Seals flock to parts of the California coastline several times a year, namely to mate and to molt. The process is called a “catastrophic molt” because the animals shed their entire top layer of skin and all of their fun at the same time, leaving a mass of biological material floating in the water that just happens to contain large amounts of methyl mercury. Scientists have suspected this was the reason for annual spikes in mercury levels around areas like the seal rookery at Año Nuevo State Reserve since at least 1981, but instruments at the time weren’t sensitive enough to make a concrete determination about the source of the mercury. This time, Cossaboon and her team found that the waters around Año Nuevo had 17 times the mercury levels during seal molting season as waters without seals.

"At that time, we didn't have the analytical instruments to detect mercury at the concentrations found in seawater, so we used mussels, which filter seawater, as sentinel organisms," Russell Flegal, Cossaboon’s co-author and author of the 1981 study said in a statement. "In the new study, we were able to look at seasonal changes in the water, and during the elephant seal molting season the levels of methyl mercury really took off."

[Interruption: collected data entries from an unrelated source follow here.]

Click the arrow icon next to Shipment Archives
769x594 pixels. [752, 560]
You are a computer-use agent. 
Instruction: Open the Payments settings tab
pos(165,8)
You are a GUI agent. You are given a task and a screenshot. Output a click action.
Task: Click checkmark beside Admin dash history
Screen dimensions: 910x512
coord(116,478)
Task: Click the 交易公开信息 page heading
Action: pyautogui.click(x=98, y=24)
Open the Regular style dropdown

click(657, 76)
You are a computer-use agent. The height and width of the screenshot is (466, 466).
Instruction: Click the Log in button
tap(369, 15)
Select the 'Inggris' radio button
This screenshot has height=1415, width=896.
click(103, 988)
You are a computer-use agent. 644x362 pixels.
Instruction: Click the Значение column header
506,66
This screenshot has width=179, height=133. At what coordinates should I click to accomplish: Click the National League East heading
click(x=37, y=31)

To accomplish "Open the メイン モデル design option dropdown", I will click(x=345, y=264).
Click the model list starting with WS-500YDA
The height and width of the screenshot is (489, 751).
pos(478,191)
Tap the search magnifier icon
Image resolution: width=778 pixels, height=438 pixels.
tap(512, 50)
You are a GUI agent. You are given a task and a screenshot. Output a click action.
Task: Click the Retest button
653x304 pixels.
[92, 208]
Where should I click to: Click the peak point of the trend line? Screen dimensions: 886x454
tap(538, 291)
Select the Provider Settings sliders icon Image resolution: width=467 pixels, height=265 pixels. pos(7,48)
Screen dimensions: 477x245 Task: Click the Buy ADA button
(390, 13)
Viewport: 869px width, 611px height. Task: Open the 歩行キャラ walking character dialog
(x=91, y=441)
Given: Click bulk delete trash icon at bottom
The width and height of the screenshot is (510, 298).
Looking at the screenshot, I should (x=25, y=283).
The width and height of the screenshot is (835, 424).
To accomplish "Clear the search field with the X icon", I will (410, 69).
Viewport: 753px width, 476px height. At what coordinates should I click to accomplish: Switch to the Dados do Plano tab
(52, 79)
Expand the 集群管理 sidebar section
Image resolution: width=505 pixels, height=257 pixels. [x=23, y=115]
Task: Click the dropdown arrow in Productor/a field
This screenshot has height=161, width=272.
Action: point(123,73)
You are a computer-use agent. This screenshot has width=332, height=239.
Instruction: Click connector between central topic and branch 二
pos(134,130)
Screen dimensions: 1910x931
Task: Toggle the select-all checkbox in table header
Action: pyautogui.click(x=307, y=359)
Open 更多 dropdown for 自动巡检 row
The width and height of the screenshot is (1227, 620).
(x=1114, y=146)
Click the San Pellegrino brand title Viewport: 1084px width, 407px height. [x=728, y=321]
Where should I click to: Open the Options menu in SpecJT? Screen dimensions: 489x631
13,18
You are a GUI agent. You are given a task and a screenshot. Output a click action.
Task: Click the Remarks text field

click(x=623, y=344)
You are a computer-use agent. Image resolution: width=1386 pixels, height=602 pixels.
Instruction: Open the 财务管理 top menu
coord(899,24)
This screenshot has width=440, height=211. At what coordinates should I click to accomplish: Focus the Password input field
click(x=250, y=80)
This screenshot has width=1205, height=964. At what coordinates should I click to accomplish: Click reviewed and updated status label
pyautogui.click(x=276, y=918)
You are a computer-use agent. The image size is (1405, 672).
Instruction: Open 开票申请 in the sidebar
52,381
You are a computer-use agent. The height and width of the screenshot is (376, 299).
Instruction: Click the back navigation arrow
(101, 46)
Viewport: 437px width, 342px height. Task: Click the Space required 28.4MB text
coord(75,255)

Because seals are at the top of the food chain, they are a “sentinel species” that can signal big problems in their environment. After all, seals don’t only gather at Año Nuevo, but can be found up and down California’s coastline. While the study points at the issue of mercury pollution in particular, it signals that pollutants may be affecting the environment in ways that scientists still don’t understand.